Exactly and only the lines from the one with "Image resolution: width=706" through the last line of the records need to be set down; please skip the pictures.
───── Extracted material
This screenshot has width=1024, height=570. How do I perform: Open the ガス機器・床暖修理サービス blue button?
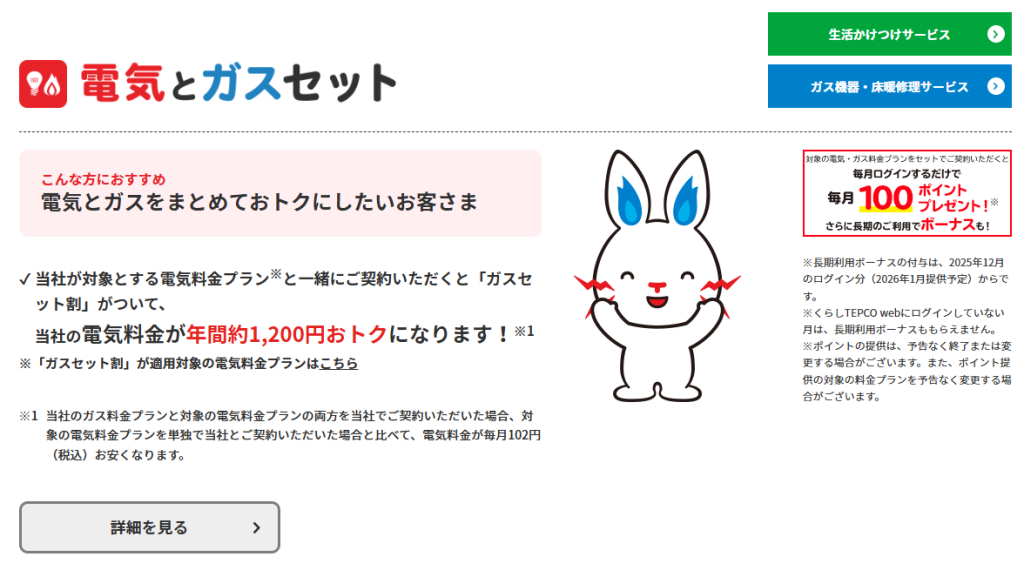[889, 86]
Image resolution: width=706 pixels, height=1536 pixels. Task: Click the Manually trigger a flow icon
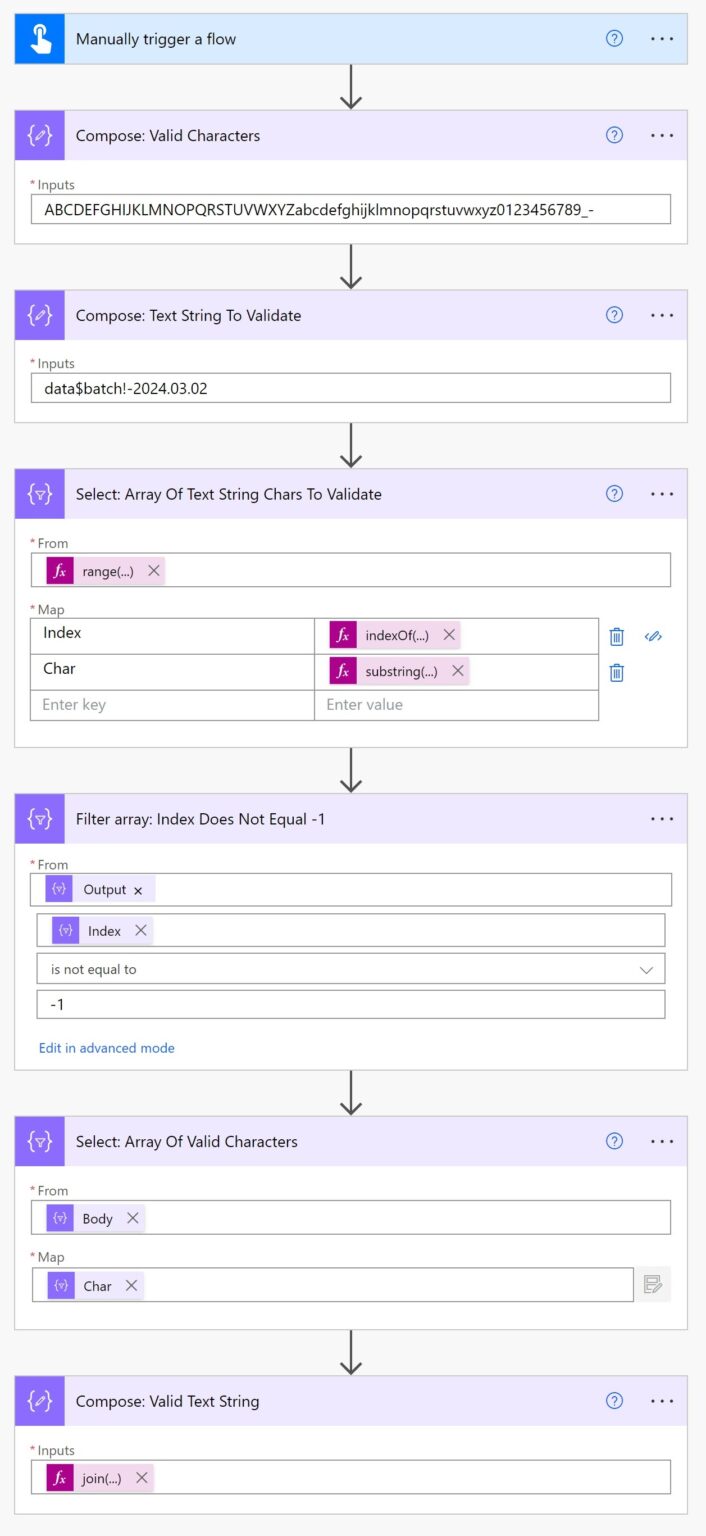(x=38, y=38)
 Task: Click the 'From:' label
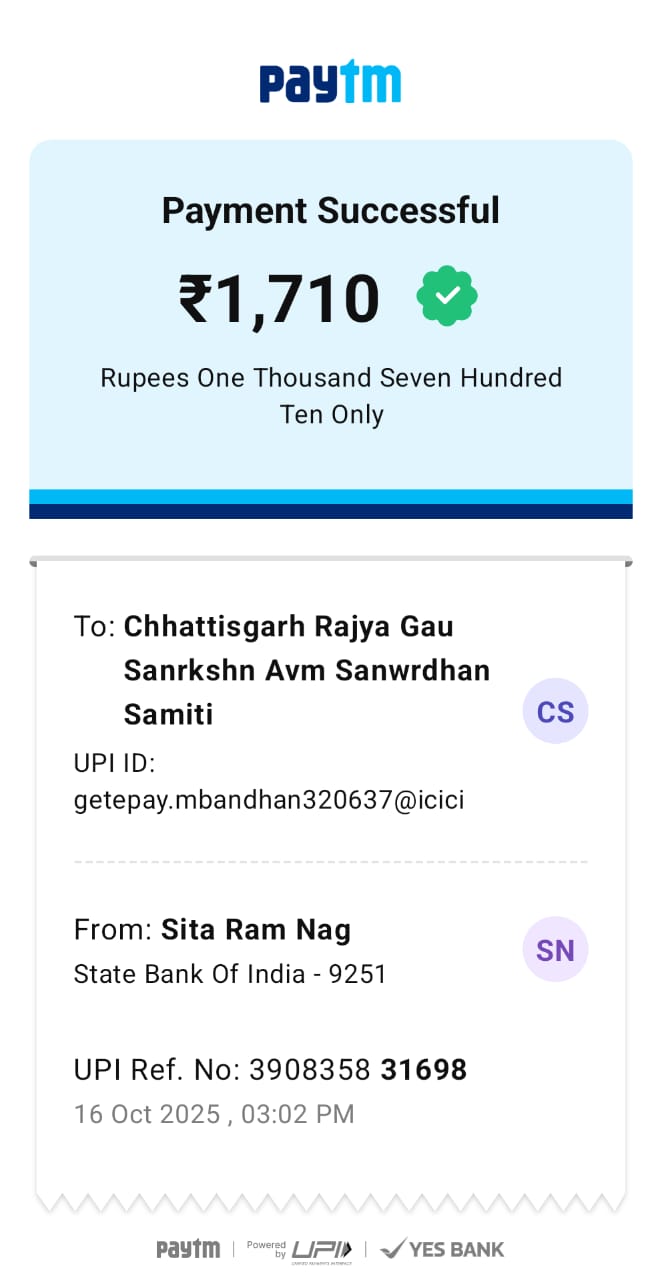[x=112, y=930]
──────────
## Exercise solution
Image resolution: width=706 pixels, height=1536 pixels. Task: Click the Manually trigger a flow icon
(x=38, y=38)
 Task: Click the 'From:' label
[x=112, y=930]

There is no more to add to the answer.